What to produce: Only the lines from the opening of the material through the one containing "You are a computer-use agent. The width" should be reproduced, each exactly as it stands.
[Opening Records for the task section]
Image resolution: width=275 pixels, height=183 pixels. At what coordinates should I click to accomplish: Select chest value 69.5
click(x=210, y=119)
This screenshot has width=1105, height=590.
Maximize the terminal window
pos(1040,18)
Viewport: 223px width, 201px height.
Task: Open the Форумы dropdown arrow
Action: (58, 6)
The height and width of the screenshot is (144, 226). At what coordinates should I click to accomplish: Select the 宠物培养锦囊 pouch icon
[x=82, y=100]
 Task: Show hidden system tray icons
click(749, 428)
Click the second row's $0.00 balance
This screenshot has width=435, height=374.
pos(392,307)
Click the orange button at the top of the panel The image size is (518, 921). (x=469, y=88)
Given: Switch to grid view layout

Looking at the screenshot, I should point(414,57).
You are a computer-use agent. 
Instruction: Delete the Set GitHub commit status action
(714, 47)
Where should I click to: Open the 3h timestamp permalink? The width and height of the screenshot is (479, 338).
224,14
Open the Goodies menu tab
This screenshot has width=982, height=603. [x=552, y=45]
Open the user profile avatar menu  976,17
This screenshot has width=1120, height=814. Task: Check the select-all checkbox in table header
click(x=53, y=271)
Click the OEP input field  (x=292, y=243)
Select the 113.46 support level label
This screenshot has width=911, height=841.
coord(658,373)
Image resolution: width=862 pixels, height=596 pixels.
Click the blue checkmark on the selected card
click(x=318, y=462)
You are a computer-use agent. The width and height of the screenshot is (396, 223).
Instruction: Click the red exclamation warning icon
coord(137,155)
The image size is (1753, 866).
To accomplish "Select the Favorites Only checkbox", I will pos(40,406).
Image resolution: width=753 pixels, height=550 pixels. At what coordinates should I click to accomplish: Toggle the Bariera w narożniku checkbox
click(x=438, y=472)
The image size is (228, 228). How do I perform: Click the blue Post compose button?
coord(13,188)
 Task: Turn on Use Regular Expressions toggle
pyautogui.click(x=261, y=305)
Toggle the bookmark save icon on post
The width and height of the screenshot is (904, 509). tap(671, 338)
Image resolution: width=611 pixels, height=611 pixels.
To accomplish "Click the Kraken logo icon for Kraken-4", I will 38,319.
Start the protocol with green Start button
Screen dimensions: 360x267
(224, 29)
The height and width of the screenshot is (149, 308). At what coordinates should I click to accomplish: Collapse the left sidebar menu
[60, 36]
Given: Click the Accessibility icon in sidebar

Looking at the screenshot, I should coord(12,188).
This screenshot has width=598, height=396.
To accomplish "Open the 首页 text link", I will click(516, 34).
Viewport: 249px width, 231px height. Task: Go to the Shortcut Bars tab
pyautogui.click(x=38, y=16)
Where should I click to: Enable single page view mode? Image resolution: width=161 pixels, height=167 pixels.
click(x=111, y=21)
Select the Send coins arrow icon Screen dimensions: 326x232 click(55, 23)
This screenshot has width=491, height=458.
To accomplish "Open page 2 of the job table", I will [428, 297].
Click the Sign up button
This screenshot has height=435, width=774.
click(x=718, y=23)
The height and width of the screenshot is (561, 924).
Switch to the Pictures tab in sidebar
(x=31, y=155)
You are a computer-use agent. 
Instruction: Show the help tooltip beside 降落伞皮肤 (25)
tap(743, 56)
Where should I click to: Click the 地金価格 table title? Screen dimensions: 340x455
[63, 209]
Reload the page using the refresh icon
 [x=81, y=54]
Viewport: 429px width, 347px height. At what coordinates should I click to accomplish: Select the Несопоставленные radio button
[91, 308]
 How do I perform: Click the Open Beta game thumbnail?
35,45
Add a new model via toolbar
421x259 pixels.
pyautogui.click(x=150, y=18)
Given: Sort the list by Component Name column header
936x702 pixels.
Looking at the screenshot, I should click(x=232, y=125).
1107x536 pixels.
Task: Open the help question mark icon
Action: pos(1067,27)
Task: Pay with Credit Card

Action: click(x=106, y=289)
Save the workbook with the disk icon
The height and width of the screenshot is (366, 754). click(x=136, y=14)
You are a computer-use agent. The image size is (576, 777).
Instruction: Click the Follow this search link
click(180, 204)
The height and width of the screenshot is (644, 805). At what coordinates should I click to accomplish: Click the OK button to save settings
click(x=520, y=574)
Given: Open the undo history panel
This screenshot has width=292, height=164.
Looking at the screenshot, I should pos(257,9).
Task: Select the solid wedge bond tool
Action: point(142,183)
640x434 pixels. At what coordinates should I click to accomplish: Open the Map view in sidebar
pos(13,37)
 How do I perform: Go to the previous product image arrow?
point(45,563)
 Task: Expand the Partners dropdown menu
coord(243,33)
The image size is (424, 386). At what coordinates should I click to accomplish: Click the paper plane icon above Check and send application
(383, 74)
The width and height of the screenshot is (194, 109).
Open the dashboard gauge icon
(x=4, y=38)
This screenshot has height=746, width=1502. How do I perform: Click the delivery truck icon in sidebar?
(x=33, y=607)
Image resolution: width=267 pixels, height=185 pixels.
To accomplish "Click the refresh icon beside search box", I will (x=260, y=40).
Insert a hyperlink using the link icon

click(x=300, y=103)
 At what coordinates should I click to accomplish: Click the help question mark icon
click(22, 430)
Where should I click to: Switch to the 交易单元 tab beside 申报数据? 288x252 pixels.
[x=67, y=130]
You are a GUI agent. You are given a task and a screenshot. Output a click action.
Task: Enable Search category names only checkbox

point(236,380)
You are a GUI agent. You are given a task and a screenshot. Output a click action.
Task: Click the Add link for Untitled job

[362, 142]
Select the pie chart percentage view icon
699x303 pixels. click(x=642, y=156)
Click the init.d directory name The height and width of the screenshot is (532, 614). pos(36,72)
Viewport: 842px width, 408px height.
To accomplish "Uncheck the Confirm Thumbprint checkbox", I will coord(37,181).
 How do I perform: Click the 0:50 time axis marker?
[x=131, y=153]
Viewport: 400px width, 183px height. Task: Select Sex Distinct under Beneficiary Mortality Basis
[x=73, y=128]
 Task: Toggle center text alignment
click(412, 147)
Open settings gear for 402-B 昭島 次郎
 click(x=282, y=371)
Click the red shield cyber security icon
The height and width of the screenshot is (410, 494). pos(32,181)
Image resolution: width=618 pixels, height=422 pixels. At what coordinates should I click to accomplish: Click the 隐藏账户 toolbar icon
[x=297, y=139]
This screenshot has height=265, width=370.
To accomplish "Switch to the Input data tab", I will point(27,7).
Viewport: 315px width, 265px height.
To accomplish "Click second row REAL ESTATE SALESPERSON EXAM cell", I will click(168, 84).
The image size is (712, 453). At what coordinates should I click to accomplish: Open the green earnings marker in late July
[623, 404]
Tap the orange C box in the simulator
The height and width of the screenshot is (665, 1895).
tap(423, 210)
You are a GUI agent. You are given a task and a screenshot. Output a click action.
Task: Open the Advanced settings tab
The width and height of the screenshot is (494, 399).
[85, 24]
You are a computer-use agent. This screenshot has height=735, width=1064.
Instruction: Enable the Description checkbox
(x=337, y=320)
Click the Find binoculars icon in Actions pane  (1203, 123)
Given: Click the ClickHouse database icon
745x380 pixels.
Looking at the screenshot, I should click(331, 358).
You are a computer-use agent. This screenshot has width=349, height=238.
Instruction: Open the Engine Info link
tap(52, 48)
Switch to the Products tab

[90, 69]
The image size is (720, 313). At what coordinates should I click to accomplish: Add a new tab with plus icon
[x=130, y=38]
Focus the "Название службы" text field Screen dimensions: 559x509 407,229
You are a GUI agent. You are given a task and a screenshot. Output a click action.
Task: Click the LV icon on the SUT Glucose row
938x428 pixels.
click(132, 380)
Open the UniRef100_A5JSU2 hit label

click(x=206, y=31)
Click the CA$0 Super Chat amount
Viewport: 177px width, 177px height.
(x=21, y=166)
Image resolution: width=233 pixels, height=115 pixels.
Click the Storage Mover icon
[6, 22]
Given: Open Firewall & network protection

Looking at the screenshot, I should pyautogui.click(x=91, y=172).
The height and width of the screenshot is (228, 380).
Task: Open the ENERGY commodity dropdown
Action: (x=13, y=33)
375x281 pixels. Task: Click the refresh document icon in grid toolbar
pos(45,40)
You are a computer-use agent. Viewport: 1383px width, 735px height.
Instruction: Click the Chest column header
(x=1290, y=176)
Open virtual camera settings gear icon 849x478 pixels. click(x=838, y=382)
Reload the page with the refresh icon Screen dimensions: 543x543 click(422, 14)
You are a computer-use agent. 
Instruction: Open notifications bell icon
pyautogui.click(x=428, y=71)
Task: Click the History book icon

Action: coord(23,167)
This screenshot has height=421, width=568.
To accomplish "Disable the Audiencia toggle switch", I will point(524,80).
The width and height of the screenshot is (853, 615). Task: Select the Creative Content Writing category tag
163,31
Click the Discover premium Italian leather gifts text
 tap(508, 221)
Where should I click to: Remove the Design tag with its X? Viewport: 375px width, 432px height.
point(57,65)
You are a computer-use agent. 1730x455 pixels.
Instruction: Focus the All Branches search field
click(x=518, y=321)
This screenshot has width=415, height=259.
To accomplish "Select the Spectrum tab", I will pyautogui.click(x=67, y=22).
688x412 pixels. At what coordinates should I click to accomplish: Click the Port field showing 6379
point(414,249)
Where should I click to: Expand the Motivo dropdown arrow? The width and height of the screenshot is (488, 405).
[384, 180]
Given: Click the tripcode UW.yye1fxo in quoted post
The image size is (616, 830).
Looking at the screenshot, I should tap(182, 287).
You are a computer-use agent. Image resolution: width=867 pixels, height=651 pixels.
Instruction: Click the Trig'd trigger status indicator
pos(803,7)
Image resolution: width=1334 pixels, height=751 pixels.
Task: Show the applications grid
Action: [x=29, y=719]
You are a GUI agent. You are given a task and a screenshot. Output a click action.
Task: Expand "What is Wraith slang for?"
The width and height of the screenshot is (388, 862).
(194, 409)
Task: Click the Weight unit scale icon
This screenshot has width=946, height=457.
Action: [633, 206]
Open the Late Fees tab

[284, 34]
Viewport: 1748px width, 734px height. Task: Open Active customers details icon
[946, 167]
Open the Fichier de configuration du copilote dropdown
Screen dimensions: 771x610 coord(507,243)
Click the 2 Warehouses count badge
[Closing Records for the task section]
Response box:
Image resolution: width=275 pixels, height=183 pixels. At what coordinates should I click to accomplish: Select chest value 69.5
click(x=210, y=119)
This screenshot has width=1105, height=590.
Maximize the terminal window
pos(1040,18)
Viewport: 223px width, 201px height.
Task: Open the Форумы dropdown arrow
Action: (58, 6)
The height and width of the screenshot is (144, 226). At what coordinates should I click to accomplish: Select the 宠物培养锦囊 pouch icon
[x=82, y=100]
 Task: Show hidden system tray icons
click(749, 428)
Click the second row's $0.00 balance
This screenshot has width=435, height=374.
pos(392,307)
Click the orange button at the top of the panel The image size is (518, 921). (x=469, y=88)
Given: Switch to grid view layout

Looking at the screenshot, I should point(414,57).
You are a computer-use agent. 
Instruction: Delete the Set GitHub commit status action
(714, 47)
Where should I click to: Open the 3h timestamp permalink? The width and height of the screenshot is (479, 338).
224,14
Open the Goodies menu tab
This screenshot has width=982, height=603. [x=552, y=45]
Open the user profile avatar menu  976,17
This screenshot has width=1120, height=814. Task: Check the select-all checkbox in table header
click(x=53, y=271)
Click the OEP input field  (x=292, y=243)
Select the 113.46 support level label
This screenshot has width=911, height=841.
coord(658,373)
Image resolution: width=862 pixels, height=596 pixels.
Click the blue checkmark on the selected card
click(x=318, y=462)
You are a computer-use agent. The width and height of the screenshot is (396, 223).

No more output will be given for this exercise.